WHAT TO WORK ON – Continue the essay below on healing without shame, picking up right after its closing question about the mind.

(Beginning of SOURCE DOCUMENT)

HEALING WITHOUT SHAME

Just to the left of my computer sits a small translucent pouch - paper lines the back, a clear blue plastic covers the front. Inside are three screws, the longest nearing three inches, the shortest just under two. They look like they would be used to secure the boards of a deck.

A surgeon just removed them from my son’s leg.

Following a rare fracture of his tibial tuberosity, these screws were my son’s only way forward from injury, carefully inserted by a surgeon to secure the bone while his body found time to heal.

It would be tragic if my son looked at those screws and felt shame, discouraged by the belief that he should have been able to get better on his own. It would be even more heart-breaking if he had refused the screws in the first place, convinced he should be strong enough to pull himself together without help.

The physical body often removes some of our ‘choice’ when it comes to seeking help. Pain is incredibly motivating and we have deemed it socially acceptable to search out medical ways of curing our brokenness when the body betrays.

But what about the mind?

(End of SOURCE DOCUMENT)
(Beginning of RECORD EXTRACTS)

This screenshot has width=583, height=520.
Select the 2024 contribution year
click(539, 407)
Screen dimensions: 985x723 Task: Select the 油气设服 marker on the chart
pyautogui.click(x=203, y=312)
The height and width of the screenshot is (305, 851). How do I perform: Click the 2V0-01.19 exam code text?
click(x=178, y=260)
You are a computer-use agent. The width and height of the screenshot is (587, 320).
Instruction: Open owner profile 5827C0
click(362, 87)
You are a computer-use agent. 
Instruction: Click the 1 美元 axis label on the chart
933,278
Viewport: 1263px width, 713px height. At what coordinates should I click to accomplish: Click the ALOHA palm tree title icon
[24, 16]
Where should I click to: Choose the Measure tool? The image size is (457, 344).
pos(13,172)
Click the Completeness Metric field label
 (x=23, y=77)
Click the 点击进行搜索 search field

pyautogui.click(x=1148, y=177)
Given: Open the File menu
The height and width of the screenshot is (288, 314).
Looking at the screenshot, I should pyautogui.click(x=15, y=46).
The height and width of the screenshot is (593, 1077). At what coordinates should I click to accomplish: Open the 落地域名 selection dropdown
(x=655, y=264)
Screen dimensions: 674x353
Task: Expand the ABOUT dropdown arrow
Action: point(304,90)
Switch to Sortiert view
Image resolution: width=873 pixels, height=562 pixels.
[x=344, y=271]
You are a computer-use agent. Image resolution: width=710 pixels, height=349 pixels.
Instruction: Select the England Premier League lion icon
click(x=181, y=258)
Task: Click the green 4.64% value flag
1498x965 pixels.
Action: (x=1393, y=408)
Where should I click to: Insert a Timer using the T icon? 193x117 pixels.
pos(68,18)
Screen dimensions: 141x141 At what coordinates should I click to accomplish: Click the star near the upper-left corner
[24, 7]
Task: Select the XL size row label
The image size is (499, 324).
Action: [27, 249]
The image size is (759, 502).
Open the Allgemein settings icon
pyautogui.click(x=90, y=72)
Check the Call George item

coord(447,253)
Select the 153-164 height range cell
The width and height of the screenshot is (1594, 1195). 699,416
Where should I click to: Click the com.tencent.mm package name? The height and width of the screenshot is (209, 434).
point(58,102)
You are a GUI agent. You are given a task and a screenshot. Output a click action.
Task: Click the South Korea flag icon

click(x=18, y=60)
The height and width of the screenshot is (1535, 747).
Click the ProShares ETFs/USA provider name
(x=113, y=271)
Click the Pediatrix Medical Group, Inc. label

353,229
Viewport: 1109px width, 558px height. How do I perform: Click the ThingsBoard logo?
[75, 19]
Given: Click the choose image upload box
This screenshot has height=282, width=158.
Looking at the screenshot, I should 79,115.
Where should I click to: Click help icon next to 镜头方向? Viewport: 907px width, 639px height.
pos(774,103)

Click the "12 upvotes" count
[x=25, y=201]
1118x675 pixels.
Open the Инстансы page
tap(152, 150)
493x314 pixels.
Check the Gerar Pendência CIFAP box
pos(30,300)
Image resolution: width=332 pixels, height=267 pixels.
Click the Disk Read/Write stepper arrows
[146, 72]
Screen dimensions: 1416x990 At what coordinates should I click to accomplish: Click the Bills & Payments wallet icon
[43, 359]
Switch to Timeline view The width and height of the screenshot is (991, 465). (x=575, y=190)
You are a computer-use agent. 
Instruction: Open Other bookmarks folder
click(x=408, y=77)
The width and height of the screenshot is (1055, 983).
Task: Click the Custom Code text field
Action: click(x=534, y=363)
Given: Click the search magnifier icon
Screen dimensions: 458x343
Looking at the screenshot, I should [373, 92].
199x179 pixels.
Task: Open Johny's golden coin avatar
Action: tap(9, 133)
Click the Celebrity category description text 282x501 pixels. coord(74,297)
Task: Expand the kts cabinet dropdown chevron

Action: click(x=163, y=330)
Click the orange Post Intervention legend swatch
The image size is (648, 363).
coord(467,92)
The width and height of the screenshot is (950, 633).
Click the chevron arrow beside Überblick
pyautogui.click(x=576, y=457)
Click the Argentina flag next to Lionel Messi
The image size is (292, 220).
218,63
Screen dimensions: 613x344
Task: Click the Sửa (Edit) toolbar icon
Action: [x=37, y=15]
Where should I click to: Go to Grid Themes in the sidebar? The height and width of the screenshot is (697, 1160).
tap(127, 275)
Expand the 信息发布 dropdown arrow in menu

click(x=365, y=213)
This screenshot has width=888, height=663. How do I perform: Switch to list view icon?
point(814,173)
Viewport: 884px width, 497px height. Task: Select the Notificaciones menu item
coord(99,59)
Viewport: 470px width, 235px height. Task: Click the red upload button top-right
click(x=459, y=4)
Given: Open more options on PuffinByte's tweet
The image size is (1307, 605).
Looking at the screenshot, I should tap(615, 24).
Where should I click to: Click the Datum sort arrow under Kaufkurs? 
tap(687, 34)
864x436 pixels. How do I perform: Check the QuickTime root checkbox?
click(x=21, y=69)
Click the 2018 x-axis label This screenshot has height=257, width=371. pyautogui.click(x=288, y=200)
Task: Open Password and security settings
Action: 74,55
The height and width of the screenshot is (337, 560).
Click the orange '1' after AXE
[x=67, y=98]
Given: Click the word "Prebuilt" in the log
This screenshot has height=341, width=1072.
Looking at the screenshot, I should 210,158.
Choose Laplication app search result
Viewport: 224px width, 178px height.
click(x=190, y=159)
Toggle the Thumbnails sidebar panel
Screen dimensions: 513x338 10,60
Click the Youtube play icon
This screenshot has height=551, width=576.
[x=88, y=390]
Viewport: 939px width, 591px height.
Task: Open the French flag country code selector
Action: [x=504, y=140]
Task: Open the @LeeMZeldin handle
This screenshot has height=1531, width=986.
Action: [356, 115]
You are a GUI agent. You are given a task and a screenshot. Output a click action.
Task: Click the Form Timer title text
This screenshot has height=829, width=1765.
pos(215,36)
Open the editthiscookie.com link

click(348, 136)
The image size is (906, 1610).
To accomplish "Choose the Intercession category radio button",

(End of RECORD EXTRACTS)

RESULT FOR THIS TASK –
What about the heart?

What about the emotions? 

How many times do we look at our need for help in these areas with such shame and embarrassment? How many times do we refuse to even seek out the very thing that could knit us back together?

The mind and the heart are magnificent and confusing. Fractures here are more of a winding path than a straight-forward plan, but healing is possible none the less, if we are willing to allow help.

Could we give ourselves the grace to seek healing for ALL the parts of us?

The brave ones do. But even they wonder at the perceptions of others, at the accusations of weakness they wrestle with inside their own mind. We’ve created a divide between the parts of the body that can accept help and those that cannot, and we pay the price as a result.

Those screws spent just under a year inside my son’s bone - a heartbeat in the scope of a life, a temporary span of time that would not stretch on into forever. Soon the screws will fade into a distant memory, a part of his story but not a dictating force in his future. He will be returned to health with the pain of past injury left behind.

He will move on. Because he allowed help.

Will we do the same?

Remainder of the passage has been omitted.